CAR T-Cell Therapy for the Management of Multiple Myeloma - Episode 8

RRMM: Referral to Academic Centers

Hematology/oncology experts explain why early referral to an academic center is important when approaching a case of relapsed/refractory multiple myeloma, especially as CAR T-cell therapy becomes a viable option for certain patients.

David S. Siegel, MD, PhD: The history of oncology is that we figure things out empirically. For example, “Here’s a new shiny toy. Let’s just try it. Some will like it, and some will not.” As such, we’re not that far from that now. The ability to identify who is an appropriate patient is one of the holy grails of oncology in general. Therefore, as we get into these new technologies that are extraordinarily expensive, these new technologies some of which have significant toxicities, we need to be able to predict who is going to respond and who is not.

The studies with CAR [chimeric antigen receptor] T cells that are going on now do show populations that are more likely to respond and less likely to respond, so we’re going to have to apply that information. Notably, that hasn’t really been the tradition of oncology. Instead, the process has been, let’s try it in as many situations as we can and then pick the best one.

My hope would be that we have the biomarkers and the ability to assess both the disease and the patient to know who to apply these extraordinarily complex, expensive, and potentially toxic therapies to, before we bring the patient in and start.

Parameswaran Hari, MD, MRCP: Early evaluation by an academic center where CAR T cells can be delivered will become a central piece of the strategy for patients with multiple myeloma [MM] going forward. It would be a shame if a patient who could’ve gotten CAR T therapy 6 months prior, for example, ends up waiting, or not getting referred, or not being able to be seen in a timely fashion at an academic center, which results in a negative outcome for the patient. I would emphasize that early referral will remain a key plank on which the CAR T success in the real world will need to be built on.

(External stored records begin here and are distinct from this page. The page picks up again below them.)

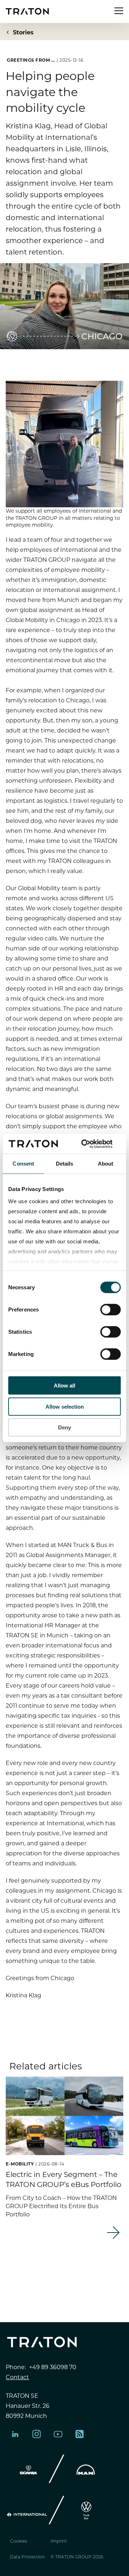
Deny (64, 1427)
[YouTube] (58, 2434)
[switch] (110, 1309)
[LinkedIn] (15, 2434)
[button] (55, 2275)
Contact (17, 2377)
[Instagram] (37, 2434)
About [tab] (106, 1164)
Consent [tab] (23, 1164)
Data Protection (27, 2557)
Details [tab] (64, 1164)
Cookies (18, 2541)
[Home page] (27, 11)
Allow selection (65, 1406)
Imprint (59, 2541)
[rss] (80, 2434)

The logistics of CAR T dictate that the therapy will only be available in a limited number of centers in each state. Typically, these are going to be the large practices, or practices that have ability to do CAR T currently for lymphoma, for example, or those that are already doing stem cell transplantation for MM. In these kinds of centers across America, the availability varies quite widely, which will become an access issue as most patients, almost 80% of patients with MM, are treated in the community and treated near their homes where they live. These patients will have to be educated early on that if things don’t go as planned and relapses occur, then they will need to go to a CAR T-cell center near them and begin a CAR T program. Again, there will be multiple visits that the patients will have to understand, and their referring doctors will have to understand. Specifically, they will have to understand that the use of certain agents, especially high-intensity alkylator drugs, medications such as bendamustine, might lead to depression of their T cells. As a result, CAR T cells may not be able to be manufactured from patients right after these agents have been given. As such, what they are on right before referral also is an important consideration.

Once the patient is referred, they will need to come for CAR T-cell collection at a center, and will then have to do bridging chemotherapy, often close to their own doctors and close to home. From there, they will have to come down once the CAR T cells have been made. The median time for making these CAR T cells and getting them back from the manufacturing site is about 4 to 5 weeks. In that period, the patient has hopefully remained stable and on therapy, so that when the CAR T cells are eventually made, the patient can come down to the CAR T-cell center, get admitted, or stay near the center for 2 to 4 weeks, during which time they receive the CAR T cells and are monitored for [adverse] effects. Once they recover completely, they can go back. All of this is a logistical challenge for the patient. It’s a referral challenge for the referring physician, and an acceptance challenge and logistical challenge at the CAR T center, too. It will need close coordination between all 3 parties.

I always encourage earlier referral for patients to the CAR T-cell centers. Earlier referral achieves multiple objectives. One is that most of these therapies are going to paid for by Medicare or other third-party payers. Specifically, third-party payers sometimes need preapprovals, while Medicare does not. The patients requiring preapproval will need quite a bit of time for the approval process to happen, and time is life in this situation. Therefore, the earlier the referral happens, the more options the patient has to keep the disease at bay, even if the approval process is long. Second is the slotting for patients for pheresis. CAR T cells need to be gathered in the form of T cells from the patient, and then manufactured at a remote site. The gathering of T cells, which is a process of cell collection, or pheresis, will need a slot allotted for the patient, and these slots are difficult to come by as the pheresis machines are typically always busy in the CAR T centers. To get on those kinds of lists to get T cells collected quickly requires a lot of coordination, and early referral is needed. If a late referral happens, the MM typically is out of control at that point, and patients may not be able to wait to get on these collection schedules, insurance approvals, etc.